(Records from a data source)
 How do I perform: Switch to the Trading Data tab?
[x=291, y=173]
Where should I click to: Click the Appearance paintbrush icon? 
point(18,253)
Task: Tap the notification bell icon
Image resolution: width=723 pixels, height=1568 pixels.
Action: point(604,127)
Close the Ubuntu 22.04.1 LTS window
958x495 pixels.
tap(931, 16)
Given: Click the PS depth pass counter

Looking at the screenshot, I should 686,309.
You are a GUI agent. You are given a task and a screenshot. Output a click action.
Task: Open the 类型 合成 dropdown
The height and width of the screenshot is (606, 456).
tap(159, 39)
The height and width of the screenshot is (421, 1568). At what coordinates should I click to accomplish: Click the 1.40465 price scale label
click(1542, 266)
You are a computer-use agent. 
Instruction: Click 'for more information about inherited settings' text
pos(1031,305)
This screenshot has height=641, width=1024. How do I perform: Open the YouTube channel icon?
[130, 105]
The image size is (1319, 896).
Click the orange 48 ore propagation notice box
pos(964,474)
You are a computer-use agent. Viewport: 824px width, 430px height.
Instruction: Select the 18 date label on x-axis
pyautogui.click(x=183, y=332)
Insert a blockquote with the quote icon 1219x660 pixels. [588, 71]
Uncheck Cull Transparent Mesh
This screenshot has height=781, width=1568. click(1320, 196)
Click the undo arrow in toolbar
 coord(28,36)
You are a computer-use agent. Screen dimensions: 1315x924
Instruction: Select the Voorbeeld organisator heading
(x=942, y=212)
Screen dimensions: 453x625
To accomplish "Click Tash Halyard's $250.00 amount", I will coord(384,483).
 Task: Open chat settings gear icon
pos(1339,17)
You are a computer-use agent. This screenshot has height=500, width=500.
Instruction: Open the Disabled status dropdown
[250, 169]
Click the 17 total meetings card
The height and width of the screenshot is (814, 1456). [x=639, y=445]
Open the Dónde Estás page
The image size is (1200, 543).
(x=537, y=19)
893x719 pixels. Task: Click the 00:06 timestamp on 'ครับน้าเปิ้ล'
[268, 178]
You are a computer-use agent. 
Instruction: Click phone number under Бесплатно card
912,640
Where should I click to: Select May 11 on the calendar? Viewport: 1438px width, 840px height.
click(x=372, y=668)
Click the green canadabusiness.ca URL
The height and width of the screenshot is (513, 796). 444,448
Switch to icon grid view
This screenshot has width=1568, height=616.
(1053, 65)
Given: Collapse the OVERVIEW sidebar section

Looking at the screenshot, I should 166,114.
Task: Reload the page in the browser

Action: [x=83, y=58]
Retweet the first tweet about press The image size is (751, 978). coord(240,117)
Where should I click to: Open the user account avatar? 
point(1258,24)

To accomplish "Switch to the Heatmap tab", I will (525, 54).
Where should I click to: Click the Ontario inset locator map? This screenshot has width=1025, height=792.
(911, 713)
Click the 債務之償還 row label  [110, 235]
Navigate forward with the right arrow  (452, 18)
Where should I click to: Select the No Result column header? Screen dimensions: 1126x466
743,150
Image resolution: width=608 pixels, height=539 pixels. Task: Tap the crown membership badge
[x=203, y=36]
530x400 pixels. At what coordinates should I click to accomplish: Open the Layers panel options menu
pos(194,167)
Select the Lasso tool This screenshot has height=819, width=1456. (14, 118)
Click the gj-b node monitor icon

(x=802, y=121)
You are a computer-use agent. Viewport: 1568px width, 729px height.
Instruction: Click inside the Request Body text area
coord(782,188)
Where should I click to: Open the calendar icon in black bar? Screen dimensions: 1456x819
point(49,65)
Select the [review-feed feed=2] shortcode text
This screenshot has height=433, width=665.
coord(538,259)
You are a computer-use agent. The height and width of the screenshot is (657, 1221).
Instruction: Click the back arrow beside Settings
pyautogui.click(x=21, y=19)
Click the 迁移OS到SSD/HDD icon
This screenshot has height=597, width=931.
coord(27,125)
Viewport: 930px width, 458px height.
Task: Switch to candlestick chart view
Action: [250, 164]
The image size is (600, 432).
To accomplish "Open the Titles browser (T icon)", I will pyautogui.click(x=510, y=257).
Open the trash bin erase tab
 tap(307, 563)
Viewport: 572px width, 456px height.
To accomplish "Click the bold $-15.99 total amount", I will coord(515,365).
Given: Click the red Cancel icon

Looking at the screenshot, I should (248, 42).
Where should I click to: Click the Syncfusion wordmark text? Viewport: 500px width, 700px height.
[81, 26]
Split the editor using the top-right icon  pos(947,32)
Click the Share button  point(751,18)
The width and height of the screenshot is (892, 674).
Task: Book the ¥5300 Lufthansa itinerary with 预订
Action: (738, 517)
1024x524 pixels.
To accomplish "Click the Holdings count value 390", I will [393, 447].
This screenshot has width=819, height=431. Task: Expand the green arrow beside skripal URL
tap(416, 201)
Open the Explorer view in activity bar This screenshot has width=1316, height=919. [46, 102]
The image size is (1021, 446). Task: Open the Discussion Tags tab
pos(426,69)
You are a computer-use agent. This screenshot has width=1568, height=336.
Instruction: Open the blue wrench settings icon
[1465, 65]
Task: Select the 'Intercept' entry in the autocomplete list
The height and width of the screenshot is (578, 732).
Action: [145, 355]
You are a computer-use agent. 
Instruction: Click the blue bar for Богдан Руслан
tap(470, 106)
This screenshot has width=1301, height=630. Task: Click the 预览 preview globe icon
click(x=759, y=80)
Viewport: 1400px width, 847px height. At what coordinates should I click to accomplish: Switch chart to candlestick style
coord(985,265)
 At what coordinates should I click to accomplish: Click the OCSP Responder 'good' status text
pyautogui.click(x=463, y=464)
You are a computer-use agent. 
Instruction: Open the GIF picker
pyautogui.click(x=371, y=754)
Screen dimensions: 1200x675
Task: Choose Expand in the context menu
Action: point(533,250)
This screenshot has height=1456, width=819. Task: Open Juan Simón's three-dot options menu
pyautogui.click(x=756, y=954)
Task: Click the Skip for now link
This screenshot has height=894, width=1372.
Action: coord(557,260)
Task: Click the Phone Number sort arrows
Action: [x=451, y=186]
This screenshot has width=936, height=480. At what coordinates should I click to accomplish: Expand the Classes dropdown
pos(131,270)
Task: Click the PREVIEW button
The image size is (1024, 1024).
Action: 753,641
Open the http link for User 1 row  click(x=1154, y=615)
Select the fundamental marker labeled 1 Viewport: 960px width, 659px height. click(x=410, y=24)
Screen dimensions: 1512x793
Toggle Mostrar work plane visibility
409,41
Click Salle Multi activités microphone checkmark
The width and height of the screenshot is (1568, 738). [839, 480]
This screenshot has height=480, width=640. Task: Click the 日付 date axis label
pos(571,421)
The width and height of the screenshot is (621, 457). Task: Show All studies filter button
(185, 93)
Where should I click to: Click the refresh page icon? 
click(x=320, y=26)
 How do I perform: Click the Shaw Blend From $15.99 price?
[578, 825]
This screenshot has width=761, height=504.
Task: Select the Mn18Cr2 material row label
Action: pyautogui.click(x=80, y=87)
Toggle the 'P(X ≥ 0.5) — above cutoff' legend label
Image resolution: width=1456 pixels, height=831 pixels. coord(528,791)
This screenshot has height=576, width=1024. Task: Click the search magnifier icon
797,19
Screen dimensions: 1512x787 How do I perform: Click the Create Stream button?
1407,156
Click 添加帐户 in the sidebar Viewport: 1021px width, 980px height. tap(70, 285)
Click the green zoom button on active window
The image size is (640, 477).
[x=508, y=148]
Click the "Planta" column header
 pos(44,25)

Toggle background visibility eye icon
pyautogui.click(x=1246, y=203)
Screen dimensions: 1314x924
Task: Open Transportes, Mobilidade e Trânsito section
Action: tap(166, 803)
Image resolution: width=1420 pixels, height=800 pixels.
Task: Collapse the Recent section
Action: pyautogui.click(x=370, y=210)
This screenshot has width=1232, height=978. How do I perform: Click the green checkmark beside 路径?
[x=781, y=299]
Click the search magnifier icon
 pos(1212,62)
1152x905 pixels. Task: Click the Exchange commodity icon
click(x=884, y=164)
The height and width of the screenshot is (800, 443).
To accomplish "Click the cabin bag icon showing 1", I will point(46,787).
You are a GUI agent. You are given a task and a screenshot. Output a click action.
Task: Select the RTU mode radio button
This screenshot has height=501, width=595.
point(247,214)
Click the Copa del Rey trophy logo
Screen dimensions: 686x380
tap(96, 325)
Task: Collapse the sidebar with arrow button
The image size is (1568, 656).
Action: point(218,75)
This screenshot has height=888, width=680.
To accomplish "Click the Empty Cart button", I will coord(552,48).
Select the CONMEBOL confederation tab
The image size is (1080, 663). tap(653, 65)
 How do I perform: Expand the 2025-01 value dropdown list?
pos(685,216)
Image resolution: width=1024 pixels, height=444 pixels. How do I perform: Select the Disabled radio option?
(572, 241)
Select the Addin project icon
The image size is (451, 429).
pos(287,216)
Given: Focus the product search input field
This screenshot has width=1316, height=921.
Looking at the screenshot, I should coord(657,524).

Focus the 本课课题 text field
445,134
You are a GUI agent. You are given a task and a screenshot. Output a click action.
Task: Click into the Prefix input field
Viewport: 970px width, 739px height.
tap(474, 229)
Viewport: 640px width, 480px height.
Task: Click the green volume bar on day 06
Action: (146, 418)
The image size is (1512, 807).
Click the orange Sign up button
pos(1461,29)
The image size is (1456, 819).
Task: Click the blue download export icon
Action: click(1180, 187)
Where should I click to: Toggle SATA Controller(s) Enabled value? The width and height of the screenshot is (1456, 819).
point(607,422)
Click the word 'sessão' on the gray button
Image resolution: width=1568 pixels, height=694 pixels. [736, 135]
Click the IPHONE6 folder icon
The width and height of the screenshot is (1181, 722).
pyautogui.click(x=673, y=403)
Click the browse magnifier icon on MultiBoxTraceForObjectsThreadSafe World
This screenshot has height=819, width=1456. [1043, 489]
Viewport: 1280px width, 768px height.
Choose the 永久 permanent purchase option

EXERCISE DETAILS: Rewrite the items from the line with "Select the Lasso" up to and including the line with "Action: [145, 355]", swapping "Instruction" for "Command" and leaving everything else unchanged.

ANSWER FOR THIS EXERCISE:
Select the Lasso tool This screenshot has height=819, width=1456. (14, 118)
Click the gj-b node monitor icon

(x=802, y=121)
You are a computer-use agent. Viewport: 1568px width, 729px height.
Command: Click inside the Request Body text area
coord(782,188)
Where should I click to: Open the calendar icon in black bar? Screen dimensions: 1456x819
point(49,65)
Select the [review-feed feed=2] shortcode text
This screenshot has height=433, width=665.
coord(538,259)
You are a computer-use agent. The height and width of the screenshot is (657, 1221).
Command: Click the back arrow beside Settings
pyautogui.click(x=21, y=19)
Click the 迁移OS到SSD/HDD icon
This screenshot has height=597, width=931.
coord(27,125)
Viewport: 930px width, 458px height.
Task: Switch to candlestick chart view
Action: [250, 164]
The image size is (600, 432).
To accomplish "Open the Titles browser (T icon)", I will pyautogui.click(x=510, y=257).
Open the trash bin erase tab
 tap(307, 563)
Viewport: 572px width, 456px height.
To accomplish "Click the bold $-15.99 total amount", I will coord(515,365).
Given: Click the red Cancel icon

Looking at the screenshot, I should (248, 42).
Where should I click to: Click the Syncfusion wordmark text? Viewport: 500px width, 700px height.
[81, 26]
Split the editor using the top-right icon  pos(947,32)
Click the Share button  point(751,18)
The width and height of the screenshot is (892, 674).
Task: Book the ¥5300 Lufthansa itinerary with 预订
Action: (738, 517)
1024x524 pixels.
To accomplish "Click the Holdings count value 390", I will [393, 447].
This screenshot has width=819, height=431. Task: Expand the green arrow beside skripal URL
tap(416, 201)
Open the Explorer view in activity bar This screenshot has width=1316, height=919. [46, 102]
The image size is (1021, 446). Task: Open the Discussion Tags tab
pos(426,69)
You are a computer-use agent. This screenshot has width=1568, height=336.
Command: Open the blue wrench settings icon
[1465, 65]
Task: Select the 'Intercept' entry in the autocomplete list
The height and width of the screenshot is (578, 732).
Action: [145, 355]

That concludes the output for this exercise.